Data to process –
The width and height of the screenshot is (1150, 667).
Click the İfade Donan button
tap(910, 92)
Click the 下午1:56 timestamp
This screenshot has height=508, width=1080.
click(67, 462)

What is required – From the line holding "Click the İfade Donan button" down to the final line above, copy each line exactly, and leave out everything before it.

Response area –
Click the İfade Donan button
tap(910, 92)
Click the 下午1:56 timestamp
This screenshot has height=508, width=1080.
click(67, 462)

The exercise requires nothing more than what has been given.